### ASSIGNED TASK A
From the article on Google and Facebook advertising results, copy the part that opens with the words containing "By Laura Forman" and closes with "little more fair.", word for word.
### ASSIGNED TASK B
In the article on Google and Facebook advertising results, how many advertisers does Facebook say are now on its platform?
### ASSIGNED TASK C
Write what comes next in the article on Google and Facebook advertising results, starting after its last sentence.

### PASSAGE
____________

By Laura Forman

Wednesday's antitrust hearing before Congress made tech giants like Google-parent Alphabet, Inc. and Facebook seem like they've rigged the deck. But Thursday's second quarter reports from both companies made the ad game look a little more fair.

Google may be a search monopoly, but its exposure to hard-hit sectors like travel seems to be hurting it at the moment. The company reported the first on-year decline in advertising revenue in its history. Meanwhile Facebook said its own ad growth slowed to 10% from a year earlier in the quarter. That's down from 17% growth in the first quarter and significantly lower than its quarterly average of nearly 30% over the previous two years. But Facebook's double-digit growth was still well above Wall Street's tempered expectations, sending shares up 6% in after-hours trading on Thursday. Google shares were little changed.

Facebook said it saw second quarter resilience due to strength from small businesses leveraging direct response ads, as well as businesses transitioning online to Facebook Shops amid the pandemic. The company said it saw a considerable ad recovery in May and June with advertisers on its platform now totaling nine million, up from eight million reported last quarter.

Facebook's shares were also boosted by a better-than-expected outlook for its ad business in the third quarter, basically saying it should be in line with the second quarter. That is even after accounting for pressure from macroeconomic uncertainty, the continuing ad boycott and regulatory headwinds. The implied 10% quarterly growth rate would be well above the Street's expectation of 6.7%.

____________

### RECORDS SUPPLIED
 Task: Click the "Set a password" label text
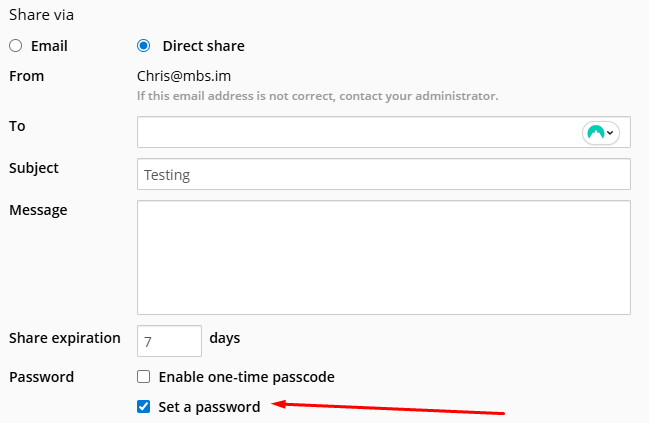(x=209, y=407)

____________

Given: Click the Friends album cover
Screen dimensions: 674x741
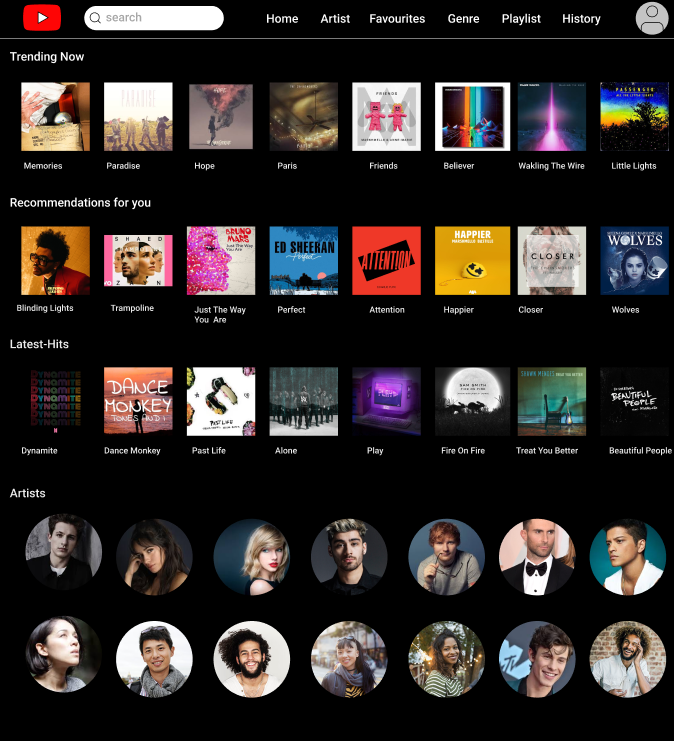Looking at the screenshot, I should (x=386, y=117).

____________

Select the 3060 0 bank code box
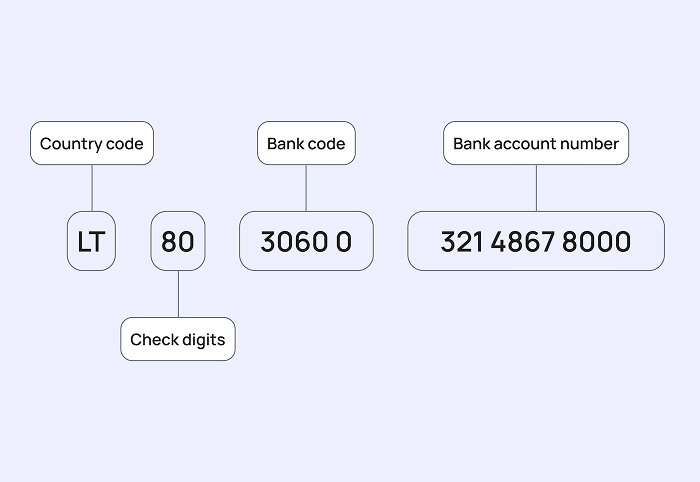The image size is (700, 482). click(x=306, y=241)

____________

### ANSWER SECTION A
By Laura Forman

Wednesday's antitrust hearing before Congress made tech giants like Google-parent Alphabet, Inc. and Facebook seem like they've rigged the deck. But Thursday's second quarter reports from both companies made the ad game look a little more fair.

### ANSWER SECTION B
Nine million.

### ANSWER SECTION C
For its part, Google's ad business seems more vulnerable to current events. "Search and other" advertising revenues fell 10% year-over-year, according to the company, but finished essentially flat by the end of June. On a conference call for investors, Chief Financial Officer Ruth Porat said that advertising revenue improved throughout the quarter, and that search ad revenue had even modestly improved throughout July. Investors shouldn't put too much hope in that recovery, though: Ms. Porat warned that it would be "premature to gauge the durability of recent trends," given the fragile macroenvironment.

Indeed, Google's top line may be vulnerable to search verticals particularly at risk. Bernstein analyst Mark Shmulik estimates travel and auto contribute 15% to 20% of Google's search revenue. Travel has been especially slow to recover. Earlier this week, global hotel search platform Trivago cited renewed weakness in its U.S. business in mid-June and said it expects international travel to be limited for the foreseeable future. Meanwhile the International Transport Association is now predicting global passenger traffic won't return to pre-Covid levels until 2024.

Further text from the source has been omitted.